El Reino de Dios no funciona en caos. Funciona con orden, con roles, con responsabilidad y con santidad.
Los levitas no escogieron su función porque querían protagonismo.
El Eterno los apartó para proteger el espacio sagrado. Los hijos de Aarón no se hicieron sacerdotes porque tenían carisma o una buena plataforma. Fueron ungidos, consagrados y ordenados para ese servicio.
Y entonces llega la pregunta incómoda, pero necesaria:
¿Por qué hoy tantos quieren tomar funciones que el Eterno nunca les asignó?
¿Por qué queremos títulos, autoridad y privilegios sin un llamado, sin consagración y sin orden bíblico?
¿Por qué decimos que seguimos Torá, pero ignoramos los límites que la Torá misma establece?
El problema de Coré no fue que no tenía un rol. ¡Tenía uno! Venía de la familia de Coat, con una responsabilidad sagrada. Pero quiso más. Quiso ocupar un lugar que el Eterno no le había dado. Y eso tuvo consecuencias.
La enseñanza para nosotros no ha cambiado.
No todos hacemos lo mismo en el Reino. Uno enseña. Otro canta. Otro sirve en silencio. Otro administra. Otro cuida a los niños. Otro guía la liturgia. Y cuando cada uno entiende y respeta su función, el resultado no es competencia... es armonía.
Como en la música: si cada instrumento toca lo que quiere, hay ruido. Pero cuando cada uno respeta su parte, hay orden, y el Eterno se complace en ello.
La santidad no se protege con emoción. Se protege con obediencia y con orden.

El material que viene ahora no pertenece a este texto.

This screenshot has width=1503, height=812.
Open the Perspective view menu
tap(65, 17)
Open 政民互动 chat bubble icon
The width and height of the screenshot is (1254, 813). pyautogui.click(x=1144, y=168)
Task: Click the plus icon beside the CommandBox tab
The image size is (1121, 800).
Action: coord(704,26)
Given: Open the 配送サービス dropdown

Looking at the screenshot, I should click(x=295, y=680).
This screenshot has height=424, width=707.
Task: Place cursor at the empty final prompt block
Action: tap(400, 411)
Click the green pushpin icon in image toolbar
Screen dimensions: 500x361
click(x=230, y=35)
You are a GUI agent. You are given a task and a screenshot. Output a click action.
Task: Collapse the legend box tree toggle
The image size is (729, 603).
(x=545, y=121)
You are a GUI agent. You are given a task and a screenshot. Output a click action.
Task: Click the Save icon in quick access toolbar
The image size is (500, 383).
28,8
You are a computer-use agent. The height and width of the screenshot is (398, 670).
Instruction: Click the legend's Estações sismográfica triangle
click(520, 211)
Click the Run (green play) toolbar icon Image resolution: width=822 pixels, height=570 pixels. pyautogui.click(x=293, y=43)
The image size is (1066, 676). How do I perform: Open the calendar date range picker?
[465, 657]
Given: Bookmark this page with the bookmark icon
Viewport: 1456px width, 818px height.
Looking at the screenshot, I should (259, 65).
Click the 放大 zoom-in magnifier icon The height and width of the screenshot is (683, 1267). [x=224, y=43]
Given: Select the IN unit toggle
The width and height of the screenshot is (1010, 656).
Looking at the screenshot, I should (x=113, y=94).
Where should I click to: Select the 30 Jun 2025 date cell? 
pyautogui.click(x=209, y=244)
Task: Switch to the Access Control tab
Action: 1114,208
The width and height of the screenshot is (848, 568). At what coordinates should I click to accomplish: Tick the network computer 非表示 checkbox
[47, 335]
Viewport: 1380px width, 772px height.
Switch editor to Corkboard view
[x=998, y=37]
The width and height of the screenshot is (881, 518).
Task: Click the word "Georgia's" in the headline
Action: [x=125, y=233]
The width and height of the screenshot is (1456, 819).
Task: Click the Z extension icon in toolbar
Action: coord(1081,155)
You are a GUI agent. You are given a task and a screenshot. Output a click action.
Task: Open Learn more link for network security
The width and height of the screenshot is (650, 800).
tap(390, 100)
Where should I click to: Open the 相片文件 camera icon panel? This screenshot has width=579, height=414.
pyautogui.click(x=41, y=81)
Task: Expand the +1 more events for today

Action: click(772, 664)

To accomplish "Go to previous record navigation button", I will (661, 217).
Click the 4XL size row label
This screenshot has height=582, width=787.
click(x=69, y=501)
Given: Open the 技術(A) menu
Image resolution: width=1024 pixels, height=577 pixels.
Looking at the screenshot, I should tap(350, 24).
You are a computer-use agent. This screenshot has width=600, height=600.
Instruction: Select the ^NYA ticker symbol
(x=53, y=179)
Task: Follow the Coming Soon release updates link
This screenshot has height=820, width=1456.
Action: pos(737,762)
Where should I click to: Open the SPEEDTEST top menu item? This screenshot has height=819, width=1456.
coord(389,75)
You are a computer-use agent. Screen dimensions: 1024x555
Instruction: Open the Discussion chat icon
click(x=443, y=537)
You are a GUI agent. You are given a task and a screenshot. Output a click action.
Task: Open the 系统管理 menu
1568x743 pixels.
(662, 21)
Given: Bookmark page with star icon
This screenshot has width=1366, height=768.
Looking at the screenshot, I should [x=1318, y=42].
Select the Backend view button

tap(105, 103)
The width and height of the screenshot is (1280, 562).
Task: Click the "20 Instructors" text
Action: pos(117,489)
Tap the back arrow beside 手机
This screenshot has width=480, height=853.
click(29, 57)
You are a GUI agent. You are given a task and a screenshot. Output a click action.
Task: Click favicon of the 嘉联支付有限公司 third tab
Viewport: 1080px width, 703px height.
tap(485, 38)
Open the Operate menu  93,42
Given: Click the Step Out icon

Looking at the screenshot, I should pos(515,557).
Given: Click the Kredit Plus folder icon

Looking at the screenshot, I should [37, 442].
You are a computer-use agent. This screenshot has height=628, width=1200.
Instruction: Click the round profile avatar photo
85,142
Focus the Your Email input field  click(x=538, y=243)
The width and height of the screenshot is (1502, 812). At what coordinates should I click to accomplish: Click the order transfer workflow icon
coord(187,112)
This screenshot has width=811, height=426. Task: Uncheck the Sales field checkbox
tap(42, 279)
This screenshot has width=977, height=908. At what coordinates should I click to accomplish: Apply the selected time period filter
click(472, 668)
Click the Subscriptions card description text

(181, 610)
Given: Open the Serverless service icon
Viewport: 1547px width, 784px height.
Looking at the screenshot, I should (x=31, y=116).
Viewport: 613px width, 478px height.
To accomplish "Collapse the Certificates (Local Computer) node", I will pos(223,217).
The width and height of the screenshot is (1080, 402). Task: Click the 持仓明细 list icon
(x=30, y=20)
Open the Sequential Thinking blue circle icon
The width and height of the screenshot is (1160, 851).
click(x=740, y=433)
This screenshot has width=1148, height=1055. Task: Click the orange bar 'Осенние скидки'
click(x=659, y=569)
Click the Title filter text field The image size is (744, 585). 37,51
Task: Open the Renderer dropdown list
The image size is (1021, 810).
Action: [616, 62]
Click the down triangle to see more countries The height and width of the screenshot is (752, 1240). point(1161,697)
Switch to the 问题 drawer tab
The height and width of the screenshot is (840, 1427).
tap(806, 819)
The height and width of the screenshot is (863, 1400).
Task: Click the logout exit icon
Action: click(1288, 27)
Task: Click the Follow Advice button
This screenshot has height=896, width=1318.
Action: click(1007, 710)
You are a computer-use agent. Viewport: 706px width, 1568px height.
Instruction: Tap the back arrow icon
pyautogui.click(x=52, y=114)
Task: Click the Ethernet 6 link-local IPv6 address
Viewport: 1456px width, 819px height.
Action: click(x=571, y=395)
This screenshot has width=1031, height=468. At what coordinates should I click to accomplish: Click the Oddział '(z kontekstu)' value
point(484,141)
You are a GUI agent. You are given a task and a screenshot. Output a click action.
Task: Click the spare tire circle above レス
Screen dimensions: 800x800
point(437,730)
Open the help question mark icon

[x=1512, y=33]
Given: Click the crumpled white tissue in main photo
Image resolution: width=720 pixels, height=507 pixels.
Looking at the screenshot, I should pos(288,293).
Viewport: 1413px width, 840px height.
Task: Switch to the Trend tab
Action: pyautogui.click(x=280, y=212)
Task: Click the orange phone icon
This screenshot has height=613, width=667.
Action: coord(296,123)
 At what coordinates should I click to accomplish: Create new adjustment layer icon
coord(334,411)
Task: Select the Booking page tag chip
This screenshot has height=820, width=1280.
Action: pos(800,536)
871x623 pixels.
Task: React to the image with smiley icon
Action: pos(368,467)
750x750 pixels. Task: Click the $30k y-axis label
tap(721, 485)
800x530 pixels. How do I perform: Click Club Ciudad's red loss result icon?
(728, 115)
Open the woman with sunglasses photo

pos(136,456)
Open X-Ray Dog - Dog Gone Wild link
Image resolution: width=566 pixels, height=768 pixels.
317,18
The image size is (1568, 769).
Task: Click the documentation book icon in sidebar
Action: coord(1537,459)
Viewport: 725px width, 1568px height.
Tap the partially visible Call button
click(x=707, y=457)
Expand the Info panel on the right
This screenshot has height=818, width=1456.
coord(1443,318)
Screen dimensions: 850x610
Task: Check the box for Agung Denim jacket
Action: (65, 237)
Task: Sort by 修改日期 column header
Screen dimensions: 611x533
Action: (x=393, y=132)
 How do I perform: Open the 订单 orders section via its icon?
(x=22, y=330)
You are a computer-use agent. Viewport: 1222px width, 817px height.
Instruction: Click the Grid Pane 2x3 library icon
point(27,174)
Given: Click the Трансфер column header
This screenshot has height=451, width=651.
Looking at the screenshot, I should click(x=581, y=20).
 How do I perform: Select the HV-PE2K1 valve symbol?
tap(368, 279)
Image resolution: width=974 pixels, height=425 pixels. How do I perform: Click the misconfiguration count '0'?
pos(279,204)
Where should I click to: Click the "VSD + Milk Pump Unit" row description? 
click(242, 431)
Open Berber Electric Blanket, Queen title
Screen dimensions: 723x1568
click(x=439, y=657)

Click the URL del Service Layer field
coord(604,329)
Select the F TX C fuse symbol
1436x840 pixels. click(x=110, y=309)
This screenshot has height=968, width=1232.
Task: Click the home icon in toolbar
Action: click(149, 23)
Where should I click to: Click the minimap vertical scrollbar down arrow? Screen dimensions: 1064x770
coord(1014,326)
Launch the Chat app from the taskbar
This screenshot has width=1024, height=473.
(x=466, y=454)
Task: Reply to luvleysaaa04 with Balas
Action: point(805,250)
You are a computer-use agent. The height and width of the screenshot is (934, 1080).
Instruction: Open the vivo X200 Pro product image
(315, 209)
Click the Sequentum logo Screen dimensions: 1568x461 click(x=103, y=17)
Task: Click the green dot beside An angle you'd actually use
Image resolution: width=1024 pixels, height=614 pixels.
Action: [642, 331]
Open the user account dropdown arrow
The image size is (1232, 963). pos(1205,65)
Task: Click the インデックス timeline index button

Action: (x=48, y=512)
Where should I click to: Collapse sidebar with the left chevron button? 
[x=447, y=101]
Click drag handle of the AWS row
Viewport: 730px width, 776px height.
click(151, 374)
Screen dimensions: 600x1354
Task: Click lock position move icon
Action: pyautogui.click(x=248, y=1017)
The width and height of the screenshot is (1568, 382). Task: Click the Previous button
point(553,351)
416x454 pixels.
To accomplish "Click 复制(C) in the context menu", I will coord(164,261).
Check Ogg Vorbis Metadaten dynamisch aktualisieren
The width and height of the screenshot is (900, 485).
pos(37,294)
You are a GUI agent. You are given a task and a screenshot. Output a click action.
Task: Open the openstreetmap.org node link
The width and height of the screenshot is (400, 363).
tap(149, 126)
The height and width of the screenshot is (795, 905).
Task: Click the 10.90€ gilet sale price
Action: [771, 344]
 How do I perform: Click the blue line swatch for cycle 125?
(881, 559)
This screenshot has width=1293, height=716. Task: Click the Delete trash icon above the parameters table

No necesitamos un título para tener valor delante del Eterno.
Él ya nos conoce, ya nos llamó, y ya nos asignó un lugar. Lo que necesitamos es la humildad de preguntarnos con honestidad:
¿Cuál es mi rol delante del Eterno, y lo estoy cumpliendo fielmente?
El Reino se edifica con personas comunes que dijeron sí. Personas que no buscan el reconocimiento, sino la fidelidad. Personas que cuidan lo que Dios les confió, aunque nadie esté mirando.
Que el Eterno nos ayude a servir sin usurpar, a liderar sin orgullo, y a caminar en el orden que Él reveló en Su Palabra.